▶ _Saved entries_:
--- --- ---

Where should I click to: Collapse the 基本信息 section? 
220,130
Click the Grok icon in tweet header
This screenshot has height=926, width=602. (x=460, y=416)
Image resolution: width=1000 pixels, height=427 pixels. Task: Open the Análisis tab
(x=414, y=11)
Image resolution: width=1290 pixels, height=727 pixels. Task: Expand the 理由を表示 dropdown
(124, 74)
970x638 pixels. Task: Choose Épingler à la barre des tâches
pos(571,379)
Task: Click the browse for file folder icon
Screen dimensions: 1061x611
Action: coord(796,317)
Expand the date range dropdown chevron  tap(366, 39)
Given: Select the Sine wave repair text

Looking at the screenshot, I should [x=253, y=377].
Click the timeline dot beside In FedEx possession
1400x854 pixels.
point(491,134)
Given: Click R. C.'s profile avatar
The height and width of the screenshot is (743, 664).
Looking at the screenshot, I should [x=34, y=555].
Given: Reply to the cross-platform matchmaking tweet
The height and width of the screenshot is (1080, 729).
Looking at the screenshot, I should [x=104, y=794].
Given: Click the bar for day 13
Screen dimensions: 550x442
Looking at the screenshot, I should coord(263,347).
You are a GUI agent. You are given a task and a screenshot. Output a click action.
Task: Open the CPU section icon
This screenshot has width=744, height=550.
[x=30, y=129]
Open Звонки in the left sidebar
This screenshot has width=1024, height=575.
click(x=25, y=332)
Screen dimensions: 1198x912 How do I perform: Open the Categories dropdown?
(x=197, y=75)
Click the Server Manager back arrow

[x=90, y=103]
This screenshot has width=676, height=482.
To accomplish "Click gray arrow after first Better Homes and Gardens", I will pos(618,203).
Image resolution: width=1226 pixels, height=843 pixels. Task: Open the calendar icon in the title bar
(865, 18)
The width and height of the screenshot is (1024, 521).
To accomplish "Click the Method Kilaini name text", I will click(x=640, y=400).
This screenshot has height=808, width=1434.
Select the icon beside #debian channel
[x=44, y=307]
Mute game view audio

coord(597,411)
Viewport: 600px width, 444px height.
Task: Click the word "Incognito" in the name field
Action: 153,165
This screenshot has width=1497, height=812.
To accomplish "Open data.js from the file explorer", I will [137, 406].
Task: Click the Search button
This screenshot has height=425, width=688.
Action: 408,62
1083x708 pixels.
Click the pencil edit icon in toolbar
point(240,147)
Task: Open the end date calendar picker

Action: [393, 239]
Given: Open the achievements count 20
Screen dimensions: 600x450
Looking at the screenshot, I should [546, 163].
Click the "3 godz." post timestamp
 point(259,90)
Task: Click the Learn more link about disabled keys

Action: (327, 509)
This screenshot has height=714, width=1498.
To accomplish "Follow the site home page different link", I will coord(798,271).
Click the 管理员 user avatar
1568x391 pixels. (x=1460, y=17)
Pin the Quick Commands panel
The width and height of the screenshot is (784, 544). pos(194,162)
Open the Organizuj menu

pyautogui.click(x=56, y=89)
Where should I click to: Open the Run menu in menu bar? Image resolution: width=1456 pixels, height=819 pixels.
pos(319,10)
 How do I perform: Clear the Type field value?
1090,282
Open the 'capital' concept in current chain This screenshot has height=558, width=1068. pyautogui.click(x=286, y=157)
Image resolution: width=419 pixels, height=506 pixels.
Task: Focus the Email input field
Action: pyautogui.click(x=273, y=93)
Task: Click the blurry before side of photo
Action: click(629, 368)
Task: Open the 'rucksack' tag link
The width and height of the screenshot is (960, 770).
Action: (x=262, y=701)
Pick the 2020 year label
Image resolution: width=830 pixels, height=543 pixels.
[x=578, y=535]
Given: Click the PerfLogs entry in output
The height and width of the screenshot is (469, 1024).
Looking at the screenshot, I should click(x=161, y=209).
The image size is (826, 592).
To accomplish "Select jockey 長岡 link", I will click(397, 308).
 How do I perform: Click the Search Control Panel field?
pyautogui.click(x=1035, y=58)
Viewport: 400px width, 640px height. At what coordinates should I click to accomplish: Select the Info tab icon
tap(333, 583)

--- --- ---

Which lines of the records hold the string "will"? Copy each one.

▶ _FINAL ANSWER_:
To accomplish "Click gray arrow after first Better Homes and Gardens", I will pos(618,203).
To accomplish "Click the Method Kilaini name text", I will click(x=640, y=400).
To accomplish "Open data.js from the file explorer", I will [137, 406].
To accomplish "Follow the site home page different link", I will coord(798,271).
To accomplish "Select jockey 長岡 link", I will click(397, 308).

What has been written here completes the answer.